Reviewed by Louis Greenstein
The Last Furies
by John Biscello
Lost Telegram Press
2025, ISBN: 978-1-0693011-7-8, Paperback, $24.99usd
https://losttelegrampress.ca/product/the-last-furies
John Biscello’s astonishing work, The Last Furies, is a vaudeville routine wrapped around a radio drama, tucked into a theater piece, bound by a screenplay, drawn into a rich and sprawling novel. Imagine a character in a play. What if they had an inner life outside of the script and the production itself? What if their suffering—beyond the boundaries of their fictional milieu—presented its own story? And what if, from a great distance, across a vast span of time, they could tap into the play in which they appear nightly by means of radio technology that doesn’t yet exist? What if the character dreamed like you and I dream and what if their dreams intersected with the dreams of other fictional characters, historical figures, and day-to-day people just living their lives? These stories are connected here through invisible filaments like radio waves encircling the globe, uniting disparate elements, people, and icons comprising a whole new story that touches on, informs, and reframes the old stories.
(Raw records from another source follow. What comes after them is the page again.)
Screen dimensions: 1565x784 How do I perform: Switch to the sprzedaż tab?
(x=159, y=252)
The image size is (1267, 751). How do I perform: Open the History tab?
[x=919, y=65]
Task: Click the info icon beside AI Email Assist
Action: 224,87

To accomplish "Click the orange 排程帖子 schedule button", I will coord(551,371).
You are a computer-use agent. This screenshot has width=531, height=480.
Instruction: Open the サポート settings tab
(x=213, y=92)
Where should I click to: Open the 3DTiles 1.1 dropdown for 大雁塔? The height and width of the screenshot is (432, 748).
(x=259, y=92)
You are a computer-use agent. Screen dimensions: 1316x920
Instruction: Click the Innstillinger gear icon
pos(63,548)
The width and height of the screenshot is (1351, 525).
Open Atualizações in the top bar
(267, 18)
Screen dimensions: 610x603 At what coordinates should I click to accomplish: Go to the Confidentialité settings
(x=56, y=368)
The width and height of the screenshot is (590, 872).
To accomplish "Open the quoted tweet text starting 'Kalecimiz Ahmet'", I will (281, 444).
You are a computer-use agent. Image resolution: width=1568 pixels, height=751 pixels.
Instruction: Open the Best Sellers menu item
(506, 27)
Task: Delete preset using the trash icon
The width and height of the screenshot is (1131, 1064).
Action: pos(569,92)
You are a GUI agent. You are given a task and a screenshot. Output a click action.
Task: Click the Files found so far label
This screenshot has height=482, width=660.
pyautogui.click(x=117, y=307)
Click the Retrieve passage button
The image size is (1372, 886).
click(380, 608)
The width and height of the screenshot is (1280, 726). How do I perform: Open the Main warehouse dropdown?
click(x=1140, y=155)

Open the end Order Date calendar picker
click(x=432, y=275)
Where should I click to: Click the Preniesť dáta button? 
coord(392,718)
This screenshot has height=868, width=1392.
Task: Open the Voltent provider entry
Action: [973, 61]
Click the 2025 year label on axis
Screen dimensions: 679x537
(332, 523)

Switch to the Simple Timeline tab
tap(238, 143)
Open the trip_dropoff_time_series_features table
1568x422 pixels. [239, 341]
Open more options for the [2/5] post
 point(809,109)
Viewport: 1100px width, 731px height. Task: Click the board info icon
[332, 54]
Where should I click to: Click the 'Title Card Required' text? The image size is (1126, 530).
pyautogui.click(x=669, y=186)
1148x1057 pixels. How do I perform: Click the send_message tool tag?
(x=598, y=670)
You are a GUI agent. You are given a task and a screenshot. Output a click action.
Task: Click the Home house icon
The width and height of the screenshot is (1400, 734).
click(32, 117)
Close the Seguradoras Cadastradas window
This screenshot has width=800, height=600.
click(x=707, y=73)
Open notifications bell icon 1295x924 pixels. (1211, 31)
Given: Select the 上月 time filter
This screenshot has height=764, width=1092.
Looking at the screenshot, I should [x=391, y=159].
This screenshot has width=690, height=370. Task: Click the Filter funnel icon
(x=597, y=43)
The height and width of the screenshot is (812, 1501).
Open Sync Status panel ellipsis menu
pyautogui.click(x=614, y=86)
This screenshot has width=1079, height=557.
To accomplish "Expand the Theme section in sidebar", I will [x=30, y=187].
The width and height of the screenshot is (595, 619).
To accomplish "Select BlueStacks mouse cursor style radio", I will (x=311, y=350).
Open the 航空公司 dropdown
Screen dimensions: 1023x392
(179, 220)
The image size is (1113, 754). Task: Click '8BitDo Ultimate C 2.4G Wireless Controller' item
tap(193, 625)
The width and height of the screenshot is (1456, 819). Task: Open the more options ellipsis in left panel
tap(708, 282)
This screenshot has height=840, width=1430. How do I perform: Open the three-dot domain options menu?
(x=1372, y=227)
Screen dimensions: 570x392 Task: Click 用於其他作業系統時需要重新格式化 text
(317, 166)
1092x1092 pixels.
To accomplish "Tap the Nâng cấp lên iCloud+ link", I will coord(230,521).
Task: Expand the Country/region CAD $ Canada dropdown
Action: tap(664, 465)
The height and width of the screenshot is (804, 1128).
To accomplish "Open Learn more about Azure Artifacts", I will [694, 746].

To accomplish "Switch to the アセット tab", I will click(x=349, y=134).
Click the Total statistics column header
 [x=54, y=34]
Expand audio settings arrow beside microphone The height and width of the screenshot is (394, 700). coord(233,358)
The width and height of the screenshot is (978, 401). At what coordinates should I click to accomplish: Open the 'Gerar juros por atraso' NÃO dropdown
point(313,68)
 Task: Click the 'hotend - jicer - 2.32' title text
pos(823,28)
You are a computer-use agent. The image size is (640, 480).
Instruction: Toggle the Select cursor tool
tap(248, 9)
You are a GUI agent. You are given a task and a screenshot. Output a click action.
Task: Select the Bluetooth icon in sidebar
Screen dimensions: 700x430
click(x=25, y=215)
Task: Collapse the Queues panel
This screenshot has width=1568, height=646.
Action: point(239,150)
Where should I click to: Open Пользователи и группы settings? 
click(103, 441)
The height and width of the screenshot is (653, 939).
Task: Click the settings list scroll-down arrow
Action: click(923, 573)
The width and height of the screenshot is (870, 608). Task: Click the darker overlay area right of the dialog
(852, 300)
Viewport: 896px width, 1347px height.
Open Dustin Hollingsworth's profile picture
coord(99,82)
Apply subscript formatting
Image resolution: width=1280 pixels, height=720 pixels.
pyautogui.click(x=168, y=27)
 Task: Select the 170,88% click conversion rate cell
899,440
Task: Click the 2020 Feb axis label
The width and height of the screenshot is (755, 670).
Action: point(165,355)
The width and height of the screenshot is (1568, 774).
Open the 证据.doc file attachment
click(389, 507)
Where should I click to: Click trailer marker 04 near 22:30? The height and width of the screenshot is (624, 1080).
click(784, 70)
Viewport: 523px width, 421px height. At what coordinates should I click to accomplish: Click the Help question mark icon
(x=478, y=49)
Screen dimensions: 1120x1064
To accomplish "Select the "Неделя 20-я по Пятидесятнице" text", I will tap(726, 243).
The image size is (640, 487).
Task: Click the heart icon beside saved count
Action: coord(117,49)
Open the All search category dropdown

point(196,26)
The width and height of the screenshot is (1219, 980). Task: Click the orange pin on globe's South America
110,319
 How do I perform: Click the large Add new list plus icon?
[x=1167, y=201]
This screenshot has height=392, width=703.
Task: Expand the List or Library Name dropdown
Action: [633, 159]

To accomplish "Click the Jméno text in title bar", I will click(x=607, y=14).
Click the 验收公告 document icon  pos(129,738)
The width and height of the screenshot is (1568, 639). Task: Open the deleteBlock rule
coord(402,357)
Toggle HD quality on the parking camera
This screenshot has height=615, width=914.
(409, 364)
The Last Furies inhabits a shamanic, liminal world where fantasies, yearnings, and radio waves merge to reveal secrets of the universe and mysteries of the human consciousness. From surreal desertscapes inhabited by eccentric, masked residents; to tarot readings come alive with magicians, fools, and hermits; to the anxious musings of an amputee former poet listening to a radio broadcast about a play about an amputee former poet; to a Joan of Arc inspired suicide cult; to a Mexican shrine to a mystical recluse, Biscello takes the reader deeper and deeper into a lyrical, spectral world.
The story of the play within the novel serves as a bridge between an unsettling bardo and our own quotidian world—with our subconscious minds as the toll gate. This supernatural world is different from ours, yet close enough so that we can hold it up and begin to understand it, hear the voices, touch the hot desert, approach a distant shore, dive into the waves, grasp at truths untold, and follow the preternatural threads back to their source. Buckle up.
About the reviewer: Louis Greenstein is the author of the novels The Song of Life (Sunbury Press, 2021) and Mr. Boardwalk (New Door Books, 2014). He was the co-writer (with Kate Ferber) of One Child Born: The Music of Laura Nyro, a one-woman cabaret that had critically acclaimed productions at the New York Musical Festival, A.R.T.’s Oberon Theater in Boston, Joe’s Pub at the Public Theatre in New York, and in music venues and theaters in Philadelphia, Provincetown, Buffalo, Wilmington, and elsewhere. He also writes for television, and is a freelance magazine writer.